WHAT TO PRODUCE -
Gather every line of the rows that contains the word "chevron" and copy each one in full.
========================
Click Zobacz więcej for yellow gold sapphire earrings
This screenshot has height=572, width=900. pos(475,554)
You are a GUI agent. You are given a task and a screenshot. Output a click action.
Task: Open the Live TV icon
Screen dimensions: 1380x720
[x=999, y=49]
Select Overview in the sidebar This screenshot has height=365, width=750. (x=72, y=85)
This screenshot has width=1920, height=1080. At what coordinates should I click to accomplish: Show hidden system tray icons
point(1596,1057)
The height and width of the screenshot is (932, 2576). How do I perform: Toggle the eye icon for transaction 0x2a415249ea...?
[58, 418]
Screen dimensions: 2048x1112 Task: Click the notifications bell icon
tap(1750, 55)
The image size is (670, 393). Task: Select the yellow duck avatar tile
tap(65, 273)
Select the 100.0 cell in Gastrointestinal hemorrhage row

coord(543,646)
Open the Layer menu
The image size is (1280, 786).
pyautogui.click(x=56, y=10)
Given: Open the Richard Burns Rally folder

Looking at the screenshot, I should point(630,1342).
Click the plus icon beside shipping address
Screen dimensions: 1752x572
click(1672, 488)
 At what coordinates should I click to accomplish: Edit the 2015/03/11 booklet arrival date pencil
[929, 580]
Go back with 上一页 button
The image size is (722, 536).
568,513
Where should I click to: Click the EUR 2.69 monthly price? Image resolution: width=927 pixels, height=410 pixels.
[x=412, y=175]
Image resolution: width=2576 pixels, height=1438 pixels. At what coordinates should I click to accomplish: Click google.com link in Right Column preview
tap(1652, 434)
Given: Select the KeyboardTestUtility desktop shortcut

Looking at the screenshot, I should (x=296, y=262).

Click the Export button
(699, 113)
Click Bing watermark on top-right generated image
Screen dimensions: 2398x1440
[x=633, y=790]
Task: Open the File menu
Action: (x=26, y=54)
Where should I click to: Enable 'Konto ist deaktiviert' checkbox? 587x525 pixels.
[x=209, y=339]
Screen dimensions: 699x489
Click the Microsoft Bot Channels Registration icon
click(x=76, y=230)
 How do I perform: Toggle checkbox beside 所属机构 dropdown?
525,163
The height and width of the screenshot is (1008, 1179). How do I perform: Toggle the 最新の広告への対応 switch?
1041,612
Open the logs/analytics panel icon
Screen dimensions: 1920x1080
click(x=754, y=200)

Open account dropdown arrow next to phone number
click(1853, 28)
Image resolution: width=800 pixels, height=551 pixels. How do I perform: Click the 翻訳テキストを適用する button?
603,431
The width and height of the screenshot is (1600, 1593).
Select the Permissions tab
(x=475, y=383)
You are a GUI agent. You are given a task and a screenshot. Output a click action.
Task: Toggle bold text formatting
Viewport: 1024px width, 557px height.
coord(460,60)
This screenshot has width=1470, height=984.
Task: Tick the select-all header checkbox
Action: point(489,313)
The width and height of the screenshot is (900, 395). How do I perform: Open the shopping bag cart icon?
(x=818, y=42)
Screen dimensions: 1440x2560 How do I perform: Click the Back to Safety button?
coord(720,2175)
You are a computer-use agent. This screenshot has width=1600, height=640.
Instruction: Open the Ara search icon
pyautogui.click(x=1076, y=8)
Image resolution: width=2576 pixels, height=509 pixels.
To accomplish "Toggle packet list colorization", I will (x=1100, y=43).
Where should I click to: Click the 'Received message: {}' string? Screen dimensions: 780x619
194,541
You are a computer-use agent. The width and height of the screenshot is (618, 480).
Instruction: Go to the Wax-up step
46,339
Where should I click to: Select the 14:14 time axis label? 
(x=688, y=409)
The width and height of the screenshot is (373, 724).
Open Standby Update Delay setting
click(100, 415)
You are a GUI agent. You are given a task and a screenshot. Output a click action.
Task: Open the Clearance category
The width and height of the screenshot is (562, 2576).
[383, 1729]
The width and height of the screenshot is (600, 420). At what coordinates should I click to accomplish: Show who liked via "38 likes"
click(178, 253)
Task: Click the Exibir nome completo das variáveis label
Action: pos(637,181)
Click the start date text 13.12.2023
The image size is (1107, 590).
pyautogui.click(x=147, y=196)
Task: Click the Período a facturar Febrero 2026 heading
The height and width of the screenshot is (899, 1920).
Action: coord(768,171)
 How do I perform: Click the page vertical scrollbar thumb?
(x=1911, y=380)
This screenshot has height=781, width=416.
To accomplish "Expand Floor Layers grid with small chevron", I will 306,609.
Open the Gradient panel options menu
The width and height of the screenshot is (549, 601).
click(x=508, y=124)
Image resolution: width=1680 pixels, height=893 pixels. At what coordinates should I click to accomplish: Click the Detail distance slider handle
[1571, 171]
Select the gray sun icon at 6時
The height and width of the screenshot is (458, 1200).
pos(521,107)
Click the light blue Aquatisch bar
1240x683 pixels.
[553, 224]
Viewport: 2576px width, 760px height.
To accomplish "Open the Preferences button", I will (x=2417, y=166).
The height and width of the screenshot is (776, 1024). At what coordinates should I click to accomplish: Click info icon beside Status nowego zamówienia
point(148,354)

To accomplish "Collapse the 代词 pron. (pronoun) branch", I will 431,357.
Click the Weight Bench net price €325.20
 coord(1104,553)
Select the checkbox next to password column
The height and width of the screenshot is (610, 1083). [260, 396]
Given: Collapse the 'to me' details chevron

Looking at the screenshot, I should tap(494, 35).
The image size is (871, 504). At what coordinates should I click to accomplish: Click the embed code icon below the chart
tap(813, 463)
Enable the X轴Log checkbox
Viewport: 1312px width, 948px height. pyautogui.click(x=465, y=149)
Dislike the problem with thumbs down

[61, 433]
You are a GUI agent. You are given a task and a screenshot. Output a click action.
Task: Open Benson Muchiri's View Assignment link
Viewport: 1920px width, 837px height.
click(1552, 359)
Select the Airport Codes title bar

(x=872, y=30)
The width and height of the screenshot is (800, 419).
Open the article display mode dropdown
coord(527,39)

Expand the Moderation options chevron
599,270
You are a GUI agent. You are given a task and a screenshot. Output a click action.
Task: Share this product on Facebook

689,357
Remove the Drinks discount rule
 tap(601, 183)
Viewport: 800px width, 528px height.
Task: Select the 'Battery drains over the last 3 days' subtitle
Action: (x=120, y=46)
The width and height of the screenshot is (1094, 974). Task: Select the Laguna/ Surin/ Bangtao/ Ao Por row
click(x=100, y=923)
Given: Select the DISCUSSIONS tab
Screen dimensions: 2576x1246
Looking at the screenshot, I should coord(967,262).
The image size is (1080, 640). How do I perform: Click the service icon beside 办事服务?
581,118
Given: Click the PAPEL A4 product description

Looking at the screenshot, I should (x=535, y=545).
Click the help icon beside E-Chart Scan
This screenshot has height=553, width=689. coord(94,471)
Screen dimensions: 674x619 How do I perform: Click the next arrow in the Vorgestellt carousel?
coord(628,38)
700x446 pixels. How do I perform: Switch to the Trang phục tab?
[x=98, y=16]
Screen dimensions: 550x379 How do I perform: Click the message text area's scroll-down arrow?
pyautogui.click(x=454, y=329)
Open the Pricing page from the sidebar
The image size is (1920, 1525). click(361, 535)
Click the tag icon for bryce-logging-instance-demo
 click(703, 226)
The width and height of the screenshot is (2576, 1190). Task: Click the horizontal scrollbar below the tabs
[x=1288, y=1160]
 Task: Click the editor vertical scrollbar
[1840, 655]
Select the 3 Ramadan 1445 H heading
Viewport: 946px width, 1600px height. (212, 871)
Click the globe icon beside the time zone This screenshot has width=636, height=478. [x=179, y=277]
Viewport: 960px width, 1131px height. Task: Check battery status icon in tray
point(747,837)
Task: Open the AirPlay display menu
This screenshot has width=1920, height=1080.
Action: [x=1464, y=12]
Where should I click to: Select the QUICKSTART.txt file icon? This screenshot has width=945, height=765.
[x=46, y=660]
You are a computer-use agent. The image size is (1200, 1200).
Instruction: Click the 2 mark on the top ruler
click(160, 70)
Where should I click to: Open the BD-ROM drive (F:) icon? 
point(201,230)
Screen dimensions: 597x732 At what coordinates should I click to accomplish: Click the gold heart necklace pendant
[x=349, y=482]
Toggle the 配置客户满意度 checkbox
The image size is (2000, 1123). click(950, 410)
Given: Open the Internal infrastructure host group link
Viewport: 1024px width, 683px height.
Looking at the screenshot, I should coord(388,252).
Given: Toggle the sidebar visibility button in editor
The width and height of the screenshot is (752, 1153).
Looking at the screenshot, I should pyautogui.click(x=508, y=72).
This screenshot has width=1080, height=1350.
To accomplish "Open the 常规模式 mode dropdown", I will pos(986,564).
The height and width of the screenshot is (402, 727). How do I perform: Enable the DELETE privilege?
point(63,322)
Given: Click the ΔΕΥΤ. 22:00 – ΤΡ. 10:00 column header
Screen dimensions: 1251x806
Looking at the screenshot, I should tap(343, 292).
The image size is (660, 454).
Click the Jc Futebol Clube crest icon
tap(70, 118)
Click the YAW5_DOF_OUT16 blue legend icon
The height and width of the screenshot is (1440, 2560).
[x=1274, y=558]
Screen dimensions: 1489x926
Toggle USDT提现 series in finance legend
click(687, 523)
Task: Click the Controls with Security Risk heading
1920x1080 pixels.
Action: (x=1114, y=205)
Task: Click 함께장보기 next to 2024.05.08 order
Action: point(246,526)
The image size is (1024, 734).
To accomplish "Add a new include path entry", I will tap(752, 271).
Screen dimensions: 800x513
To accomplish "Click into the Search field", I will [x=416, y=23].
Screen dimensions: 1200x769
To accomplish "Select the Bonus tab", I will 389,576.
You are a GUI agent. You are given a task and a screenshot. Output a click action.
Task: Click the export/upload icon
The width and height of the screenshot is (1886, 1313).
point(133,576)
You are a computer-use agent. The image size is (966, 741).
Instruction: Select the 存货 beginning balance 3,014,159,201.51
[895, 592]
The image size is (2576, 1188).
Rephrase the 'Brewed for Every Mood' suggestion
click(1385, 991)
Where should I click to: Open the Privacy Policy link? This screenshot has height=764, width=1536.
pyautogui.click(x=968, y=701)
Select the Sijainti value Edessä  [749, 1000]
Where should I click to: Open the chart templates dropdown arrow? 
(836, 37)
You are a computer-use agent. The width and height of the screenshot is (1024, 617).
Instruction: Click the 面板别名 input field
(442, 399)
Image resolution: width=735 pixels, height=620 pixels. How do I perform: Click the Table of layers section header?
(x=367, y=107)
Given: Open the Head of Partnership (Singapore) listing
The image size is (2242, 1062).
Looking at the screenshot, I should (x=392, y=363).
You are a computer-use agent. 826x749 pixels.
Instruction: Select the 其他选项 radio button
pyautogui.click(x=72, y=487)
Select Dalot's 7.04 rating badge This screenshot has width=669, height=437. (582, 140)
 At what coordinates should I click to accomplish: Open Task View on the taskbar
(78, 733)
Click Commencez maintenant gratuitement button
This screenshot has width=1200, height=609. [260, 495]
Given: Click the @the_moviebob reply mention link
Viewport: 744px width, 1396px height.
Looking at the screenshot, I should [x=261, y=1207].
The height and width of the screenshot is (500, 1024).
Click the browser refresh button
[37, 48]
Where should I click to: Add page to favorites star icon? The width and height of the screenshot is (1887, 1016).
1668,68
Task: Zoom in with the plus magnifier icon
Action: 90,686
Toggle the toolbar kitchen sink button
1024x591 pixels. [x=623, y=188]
========================
EXERCISE OUTPUT -
To accomplish "Expand Floor Layers grid with small chevron", I will 306,609.
Given: Collapse the 'to me' details chevron
Expand the Moderation options chevron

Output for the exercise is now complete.